HOW TO COMPLETE THIS TASK: Write out each line from the data below that includes the word "Collapse".

(Records contained in a dataset)
━━━━━━━━
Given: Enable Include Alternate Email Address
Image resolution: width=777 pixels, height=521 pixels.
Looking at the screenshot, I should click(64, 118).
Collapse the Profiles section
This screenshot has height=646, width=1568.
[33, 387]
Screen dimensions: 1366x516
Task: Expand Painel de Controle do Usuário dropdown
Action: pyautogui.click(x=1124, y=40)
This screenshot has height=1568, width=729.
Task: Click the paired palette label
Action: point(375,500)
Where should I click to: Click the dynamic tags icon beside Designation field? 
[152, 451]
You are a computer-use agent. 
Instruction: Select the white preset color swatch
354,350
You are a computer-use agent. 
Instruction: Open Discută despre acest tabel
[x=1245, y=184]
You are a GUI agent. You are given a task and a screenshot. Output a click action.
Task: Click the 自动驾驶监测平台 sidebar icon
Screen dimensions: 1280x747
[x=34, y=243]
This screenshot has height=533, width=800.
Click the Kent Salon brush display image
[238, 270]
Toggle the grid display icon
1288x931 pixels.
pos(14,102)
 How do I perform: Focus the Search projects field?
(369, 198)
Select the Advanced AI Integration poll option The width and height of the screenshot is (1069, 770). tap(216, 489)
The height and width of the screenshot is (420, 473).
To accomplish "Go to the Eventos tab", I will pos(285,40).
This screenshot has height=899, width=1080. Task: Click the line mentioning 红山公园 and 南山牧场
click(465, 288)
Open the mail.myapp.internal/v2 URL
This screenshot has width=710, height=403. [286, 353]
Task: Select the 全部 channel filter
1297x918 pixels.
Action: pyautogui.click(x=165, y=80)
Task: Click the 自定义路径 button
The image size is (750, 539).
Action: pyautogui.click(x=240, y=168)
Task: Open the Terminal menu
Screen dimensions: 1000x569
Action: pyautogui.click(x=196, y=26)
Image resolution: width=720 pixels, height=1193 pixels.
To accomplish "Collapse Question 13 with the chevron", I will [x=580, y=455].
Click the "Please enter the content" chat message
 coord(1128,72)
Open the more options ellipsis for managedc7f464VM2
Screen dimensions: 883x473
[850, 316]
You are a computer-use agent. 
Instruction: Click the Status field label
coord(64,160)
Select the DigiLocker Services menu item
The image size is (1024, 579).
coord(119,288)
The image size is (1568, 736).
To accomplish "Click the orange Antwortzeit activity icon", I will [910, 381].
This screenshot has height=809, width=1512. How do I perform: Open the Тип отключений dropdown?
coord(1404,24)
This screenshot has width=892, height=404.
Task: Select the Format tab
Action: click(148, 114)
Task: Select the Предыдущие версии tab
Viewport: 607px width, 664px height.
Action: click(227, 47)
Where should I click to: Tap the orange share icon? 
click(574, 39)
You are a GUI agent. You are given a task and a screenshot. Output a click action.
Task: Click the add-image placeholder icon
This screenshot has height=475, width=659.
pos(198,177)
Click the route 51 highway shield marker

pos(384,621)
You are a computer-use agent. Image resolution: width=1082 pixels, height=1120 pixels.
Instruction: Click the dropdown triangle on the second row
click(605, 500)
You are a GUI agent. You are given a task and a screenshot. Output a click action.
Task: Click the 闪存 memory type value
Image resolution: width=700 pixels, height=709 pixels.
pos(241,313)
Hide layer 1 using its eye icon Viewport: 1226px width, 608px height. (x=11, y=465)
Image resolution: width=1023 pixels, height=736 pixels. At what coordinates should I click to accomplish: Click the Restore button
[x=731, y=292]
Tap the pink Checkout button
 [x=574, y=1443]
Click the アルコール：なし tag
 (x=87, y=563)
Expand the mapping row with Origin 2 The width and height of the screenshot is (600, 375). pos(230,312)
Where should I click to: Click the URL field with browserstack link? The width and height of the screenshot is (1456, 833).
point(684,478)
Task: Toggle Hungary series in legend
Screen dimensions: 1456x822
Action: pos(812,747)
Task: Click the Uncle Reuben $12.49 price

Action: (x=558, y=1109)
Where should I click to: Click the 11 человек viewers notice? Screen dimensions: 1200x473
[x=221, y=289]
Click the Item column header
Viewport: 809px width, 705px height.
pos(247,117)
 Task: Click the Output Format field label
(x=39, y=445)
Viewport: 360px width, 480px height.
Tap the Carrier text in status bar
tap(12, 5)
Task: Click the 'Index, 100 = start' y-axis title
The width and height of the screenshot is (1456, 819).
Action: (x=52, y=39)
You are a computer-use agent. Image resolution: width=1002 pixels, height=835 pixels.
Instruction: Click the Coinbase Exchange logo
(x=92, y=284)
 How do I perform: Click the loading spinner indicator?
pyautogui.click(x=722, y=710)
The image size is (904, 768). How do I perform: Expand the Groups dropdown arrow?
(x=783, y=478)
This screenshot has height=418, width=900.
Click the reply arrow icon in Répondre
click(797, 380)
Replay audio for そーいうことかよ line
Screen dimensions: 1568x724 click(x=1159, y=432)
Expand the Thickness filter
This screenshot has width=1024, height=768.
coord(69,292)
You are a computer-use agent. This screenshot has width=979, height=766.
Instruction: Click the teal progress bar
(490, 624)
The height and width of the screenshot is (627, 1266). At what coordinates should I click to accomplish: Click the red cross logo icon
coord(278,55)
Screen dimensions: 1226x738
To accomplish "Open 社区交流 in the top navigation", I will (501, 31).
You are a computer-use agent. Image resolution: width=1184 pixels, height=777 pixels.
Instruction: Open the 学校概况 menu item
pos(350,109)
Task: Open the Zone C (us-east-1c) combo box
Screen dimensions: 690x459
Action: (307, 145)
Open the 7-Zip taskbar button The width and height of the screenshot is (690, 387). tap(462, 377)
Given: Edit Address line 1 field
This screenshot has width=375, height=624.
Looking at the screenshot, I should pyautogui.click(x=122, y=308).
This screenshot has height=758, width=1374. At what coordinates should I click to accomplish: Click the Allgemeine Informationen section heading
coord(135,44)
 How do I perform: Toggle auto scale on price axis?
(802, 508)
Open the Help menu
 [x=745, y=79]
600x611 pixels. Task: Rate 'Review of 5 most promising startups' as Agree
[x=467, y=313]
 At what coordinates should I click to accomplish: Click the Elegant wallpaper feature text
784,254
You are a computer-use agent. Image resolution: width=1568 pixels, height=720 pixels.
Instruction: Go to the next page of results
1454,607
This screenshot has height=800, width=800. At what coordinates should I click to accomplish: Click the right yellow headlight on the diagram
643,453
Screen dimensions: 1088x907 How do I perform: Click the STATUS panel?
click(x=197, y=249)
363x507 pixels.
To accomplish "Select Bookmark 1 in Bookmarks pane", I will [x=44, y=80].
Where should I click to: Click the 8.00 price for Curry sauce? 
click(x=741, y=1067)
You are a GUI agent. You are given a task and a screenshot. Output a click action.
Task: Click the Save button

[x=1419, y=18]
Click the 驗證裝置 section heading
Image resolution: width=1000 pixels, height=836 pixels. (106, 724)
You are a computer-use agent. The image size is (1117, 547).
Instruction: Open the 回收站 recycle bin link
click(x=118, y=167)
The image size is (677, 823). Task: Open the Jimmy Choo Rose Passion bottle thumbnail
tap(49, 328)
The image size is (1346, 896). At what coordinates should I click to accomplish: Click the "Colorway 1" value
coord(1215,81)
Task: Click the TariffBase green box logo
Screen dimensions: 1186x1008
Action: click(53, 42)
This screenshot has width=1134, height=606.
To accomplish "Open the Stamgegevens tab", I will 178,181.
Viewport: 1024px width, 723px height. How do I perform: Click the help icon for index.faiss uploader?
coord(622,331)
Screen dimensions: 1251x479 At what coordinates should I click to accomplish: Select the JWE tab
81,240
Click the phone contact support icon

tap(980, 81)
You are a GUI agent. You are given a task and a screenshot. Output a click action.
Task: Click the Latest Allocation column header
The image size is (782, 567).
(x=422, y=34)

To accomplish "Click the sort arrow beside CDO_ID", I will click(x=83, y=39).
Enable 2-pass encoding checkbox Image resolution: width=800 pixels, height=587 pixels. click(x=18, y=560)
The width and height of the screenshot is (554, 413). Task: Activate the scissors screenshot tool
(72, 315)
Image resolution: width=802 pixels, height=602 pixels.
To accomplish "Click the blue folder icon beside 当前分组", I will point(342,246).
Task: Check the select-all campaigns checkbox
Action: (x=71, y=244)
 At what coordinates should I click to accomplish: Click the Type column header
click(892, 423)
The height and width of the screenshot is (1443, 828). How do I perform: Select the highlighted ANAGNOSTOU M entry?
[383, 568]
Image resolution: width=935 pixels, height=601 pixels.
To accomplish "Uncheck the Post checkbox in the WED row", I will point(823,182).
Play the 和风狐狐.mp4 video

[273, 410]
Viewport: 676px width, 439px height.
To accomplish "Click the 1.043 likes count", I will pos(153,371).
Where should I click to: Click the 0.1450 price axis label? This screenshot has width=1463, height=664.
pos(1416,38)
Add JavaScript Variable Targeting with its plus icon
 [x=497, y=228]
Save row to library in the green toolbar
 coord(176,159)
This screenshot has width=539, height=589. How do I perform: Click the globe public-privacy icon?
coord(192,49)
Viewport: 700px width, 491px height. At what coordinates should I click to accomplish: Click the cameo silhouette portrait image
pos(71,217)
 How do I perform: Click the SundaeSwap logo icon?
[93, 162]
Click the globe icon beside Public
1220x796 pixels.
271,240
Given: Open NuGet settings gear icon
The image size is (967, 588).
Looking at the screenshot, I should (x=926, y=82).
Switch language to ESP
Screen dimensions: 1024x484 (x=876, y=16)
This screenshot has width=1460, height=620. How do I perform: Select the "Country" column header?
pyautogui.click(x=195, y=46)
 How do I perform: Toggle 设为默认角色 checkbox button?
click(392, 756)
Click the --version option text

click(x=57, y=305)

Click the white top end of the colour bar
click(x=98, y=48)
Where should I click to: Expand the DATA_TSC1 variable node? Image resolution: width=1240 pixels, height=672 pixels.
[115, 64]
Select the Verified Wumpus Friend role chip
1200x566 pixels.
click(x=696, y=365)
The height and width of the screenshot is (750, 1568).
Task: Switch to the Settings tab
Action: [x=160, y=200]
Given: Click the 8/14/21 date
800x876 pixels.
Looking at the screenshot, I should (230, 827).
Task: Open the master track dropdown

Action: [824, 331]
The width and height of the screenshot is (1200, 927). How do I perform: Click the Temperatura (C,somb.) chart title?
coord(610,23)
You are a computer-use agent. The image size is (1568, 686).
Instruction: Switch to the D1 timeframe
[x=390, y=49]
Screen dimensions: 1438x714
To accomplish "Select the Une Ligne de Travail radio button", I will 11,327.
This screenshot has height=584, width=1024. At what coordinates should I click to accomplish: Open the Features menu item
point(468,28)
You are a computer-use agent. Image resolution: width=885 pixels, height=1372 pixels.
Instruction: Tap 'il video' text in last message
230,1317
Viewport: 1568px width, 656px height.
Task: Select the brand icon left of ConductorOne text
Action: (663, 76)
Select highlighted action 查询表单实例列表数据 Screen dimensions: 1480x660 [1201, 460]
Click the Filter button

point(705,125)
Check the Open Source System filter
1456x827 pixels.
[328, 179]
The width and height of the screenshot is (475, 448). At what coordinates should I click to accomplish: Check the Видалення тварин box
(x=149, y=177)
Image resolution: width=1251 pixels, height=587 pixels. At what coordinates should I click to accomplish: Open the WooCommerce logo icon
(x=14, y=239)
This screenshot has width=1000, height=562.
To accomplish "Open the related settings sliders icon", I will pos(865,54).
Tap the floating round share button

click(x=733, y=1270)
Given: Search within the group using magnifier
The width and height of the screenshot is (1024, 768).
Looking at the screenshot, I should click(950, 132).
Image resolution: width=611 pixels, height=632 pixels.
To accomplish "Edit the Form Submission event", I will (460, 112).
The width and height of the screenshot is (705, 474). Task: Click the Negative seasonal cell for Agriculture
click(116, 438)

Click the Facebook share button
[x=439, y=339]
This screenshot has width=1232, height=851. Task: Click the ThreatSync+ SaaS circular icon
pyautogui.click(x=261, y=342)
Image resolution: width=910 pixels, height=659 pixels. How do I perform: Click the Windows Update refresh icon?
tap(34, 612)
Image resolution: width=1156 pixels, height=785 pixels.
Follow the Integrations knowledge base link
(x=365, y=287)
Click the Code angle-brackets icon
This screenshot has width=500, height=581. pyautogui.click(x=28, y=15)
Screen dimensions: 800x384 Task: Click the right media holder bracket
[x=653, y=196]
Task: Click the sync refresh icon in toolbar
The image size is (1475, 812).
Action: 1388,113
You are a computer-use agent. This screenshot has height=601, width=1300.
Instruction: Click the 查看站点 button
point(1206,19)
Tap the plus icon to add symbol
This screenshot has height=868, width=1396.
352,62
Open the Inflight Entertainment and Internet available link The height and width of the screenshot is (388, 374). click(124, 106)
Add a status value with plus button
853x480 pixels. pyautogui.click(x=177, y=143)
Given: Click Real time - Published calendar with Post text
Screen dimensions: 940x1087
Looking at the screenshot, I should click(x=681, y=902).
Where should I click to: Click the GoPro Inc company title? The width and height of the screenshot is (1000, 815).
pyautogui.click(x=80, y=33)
━━━━━━━━
WRITTEN ANSWER:
Collapse the Profiles section
To accomplish "Collapse Question 13 with the chevron", I will [x=580, y=455].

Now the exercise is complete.